In 1967, Negroponte founded MIT's Architecture Machine Group, a combination lab and think tank which studied new approaches to human–computer interaction. In 1985, Negroponte created the MIT Media Lab with Jerome B. Wiesner. As director, he developed the lab into a pre-eminent laboratory for new media and a high-tech playground for investigating the human–computer interface. Negroponte also became a proponent of intelligent agents and personalized electronic newspapers, for which he popularized the term the Daily Me.

Wired
In 1992, Negroponte became involved in the creation of Wired Magazine as the first investor. From 1993 to 1998, he contributed a monthly column to the magazine in which he reiterated a basic theme: "Move bits, not atoms."

Negroponte expanded many of the ideas from his Wired columns into a bestselling book Being Digital (1995), which made famous his forecasts on how the interactive world, the entertainment world and the information world would eventually merge. Being Digital was a bestseller and was translated into some forty languages. Negroponte is a digital optimist who believed that computers would make life better for everyone. However, critics such as Cass Sunstein have criticised his techno-utopian ideas for failing to consider the historical, political and cultural realities with which new technologies should be viewed.

In the 1980s Negroponte predicted that wired technologies such as telephones would become unwired by using airwaves instead of wires or fiber optics, and that unwired technologies such as televisions would become wired—a prediction commonly referred to as the Negroponte switch.

Later career
In 2000, Negroponte stepped down as director of the Media Lab as Walter Bender took over as executive director. However, Negroponte retained the role of laboratory chairman. When Frank Moss was appointed director of the lab in 2006, Negroponte stepped down as lab chairman to focus more fully on his work with One Laptop Per Child (OLPC) although he retains his appointment as professor at MIT (Professor Post-Tenure of Media Arts and Sciences).

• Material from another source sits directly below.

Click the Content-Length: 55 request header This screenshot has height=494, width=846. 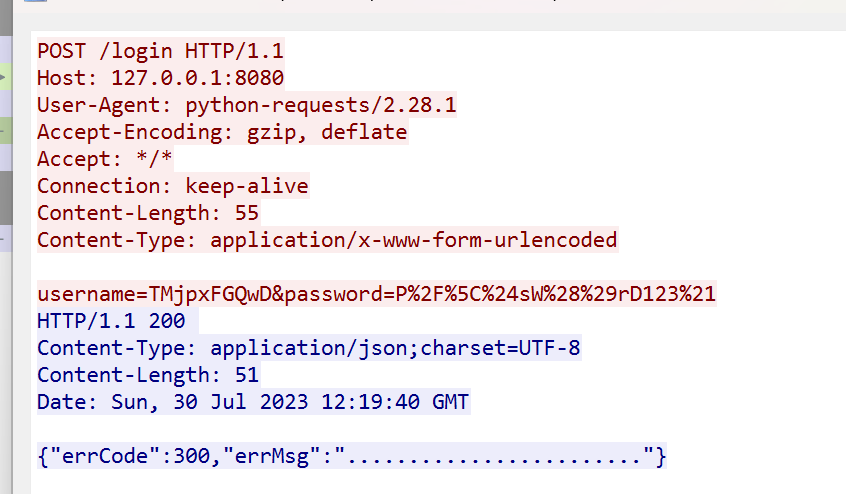pyautogui.click(x=148, y=212)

In November 2005, at the World Summit on the Information Society held in Tunis, Negroponte unveiled the concept of a $100 laptop computer, The Children's Machine, designed for students in the developing world. The price has increased to US$180, however. The project is part of a broader program by One Laptop Per Child, a nonprofit organization started by Negroponte and other Media Lab faculty to extend Internet access in developing countries.

Negroponte is an active angel investor and has invested in over 30 startup companies over the last 30 years, including Zagats, Wired, Ambient Devices, Skype and Velti. He has sat on several boards, including Motorola (listed on the New York Stock Exchange) and Velti (listed on the NASDAQ and formerly on the London Stock Exchange ). He is also on the advisory board of TTI/Vanguard. In August 2007, he was appointed to a five-member special committee with the objective of assuring the continued journalistic and editorial integrity and independence of the Wall Street Journal and other Dow Jones & Company publications and services.  The committee was formed as part of the merger of Dow Jones with News Corporation. Negroponte's fellow founding committee members are Louis Boccardi, Thomas Bray, Jack Fuller, and the late former Congresswoman Jennifer Dunn.

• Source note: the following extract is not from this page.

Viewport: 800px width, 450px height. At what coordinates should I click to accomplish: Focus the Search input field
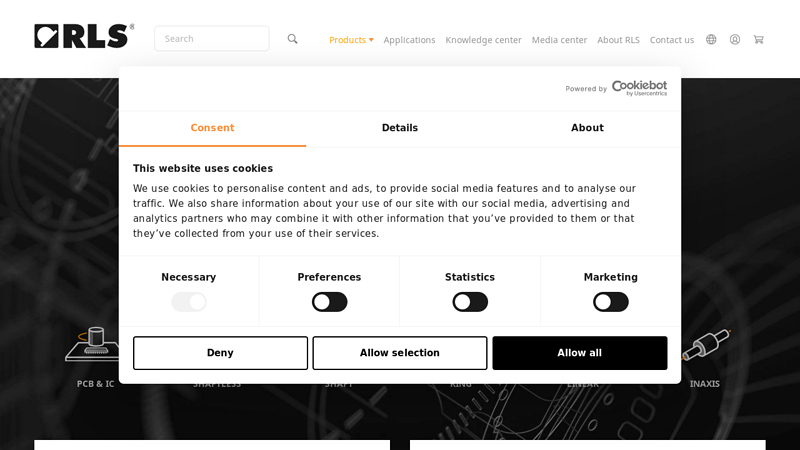[x=212, y=39]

Negroponte has influenced modern day futurists such as David Houle.

Epstein controversy
According to reporting from the MIT Technology Review, in response to the controversy of the MIT Media Lab accepting funding from Jeffrey Epstein five years after Epstein's conviction for sex trafficking minors, Negroponte told MIT staff, "If you wind back the clock, I would still say, 'Take it.'"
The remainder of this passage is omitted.